Question

The state of hybridisation of boron and oxygen atoms in boric acid(${{H}_{3}}B{{O}_{3}}$ ) respectively are:
(a) $s{{p}^{2}}$ and $s{{p}^{2}}$
(b) $s{{p}^{2}}$ and $s{{p}^{3}}$
(c) $s{{p}^{3}}$ and $s{{p}^{2}}$
(d) $s{{p}^{3}}$ and $s{{p}^{3}}$

Answer 1

Hint: Process of combining two or more atomic orbitals from the same atom to form an entirely new different orbital from its components is called hybridisation. During the formation of hydroboric acid, one s and multiple p orbitals of boron and oxygen undergo hybridisation.

Complete answer:
- Boric acid or orthoboric acid has a formula ${{H}_{3}}B{{O}_{3}}$ . The central boron atom forms a bond with three hydroxyl groups. There are three electrons in the outermost valence shell of Boron and all the three can form sigma bonds. There is no lone pair of electrons on Boron; all are engaged in bond formation with the OH- group. Thus it has a trigonal shape and is $s{{p}^{2}}$ hybridised.
- Each oxygen atom forms a sigma bond with hydrogen and boron. The outermost shell of oxygen contains 6 electrons. Out of 2 electrons (one form a sigma bond with boron and other with hydrogen) are engaged in bond formation. Thus, there are 2 lone pairs of electrons on each oxygen atom. So, the oxygen atoms are tetrahedral and for such an atom, the hybridisation is $s{{p}^{3}}$ .
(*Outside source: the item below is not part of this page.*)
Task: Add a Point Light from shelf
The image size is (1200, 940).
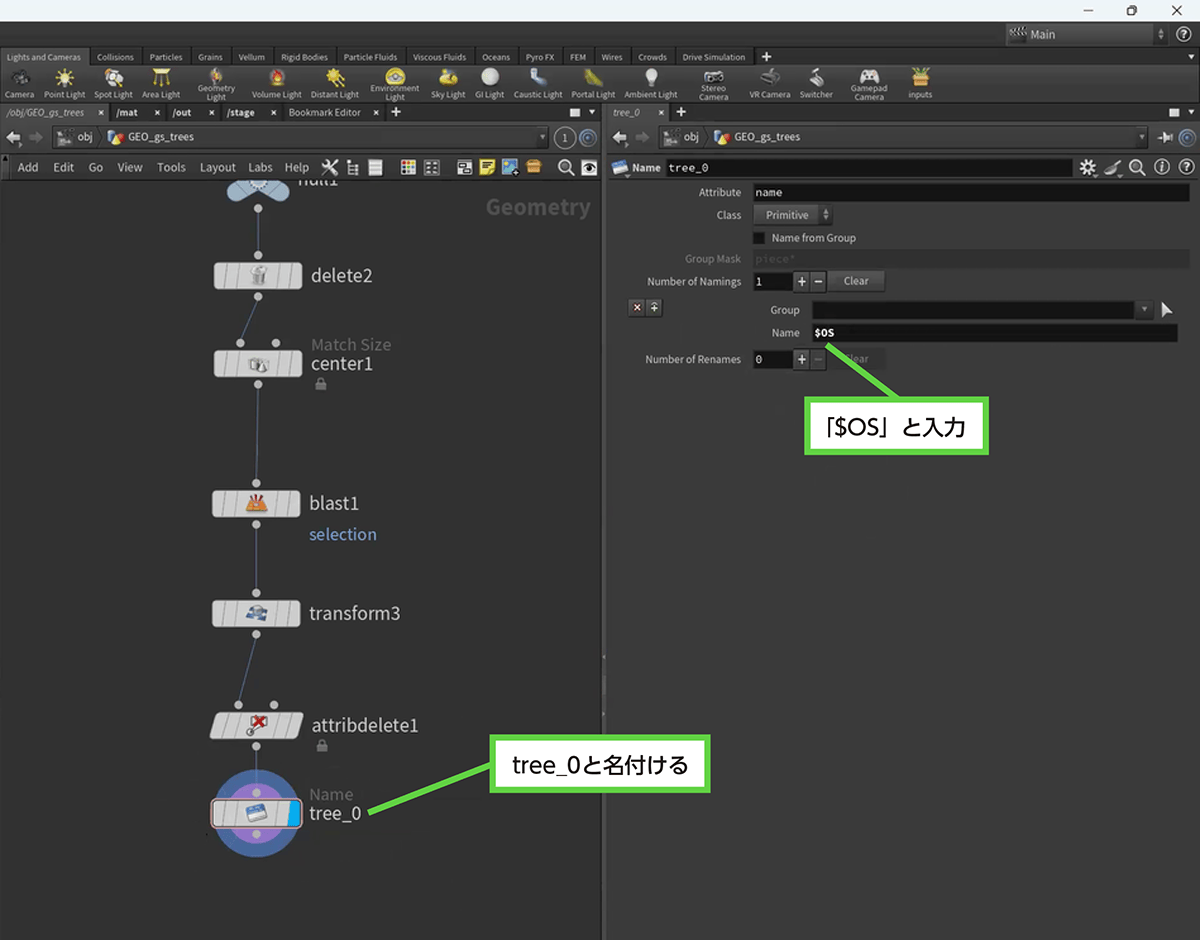Action: 64,81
The structure of boric acid is shown as:

Thus, the state of hybridisation of boron is $s{{p}^{2}}$ and of oxygen is $s{{p}^{3}}$ in hydroboric acid.
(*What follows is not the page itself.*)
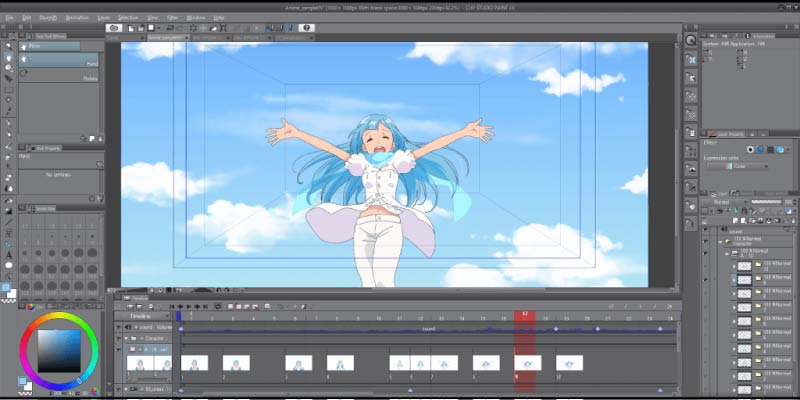Pick a color in the color wheel square

[x=59, y=352]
So, the correct answer is “Option C”.


Note:
Tetrahedral arrangement in an atom is only seen when the hybridisation of the atom is $s{{p}^{3}}$ . In a trigonal arranged atom, the hybridisation would be $s{{p}^{2}}$ . In hydroboric acid, the boron and the hydroxyl groups all are in the same plane.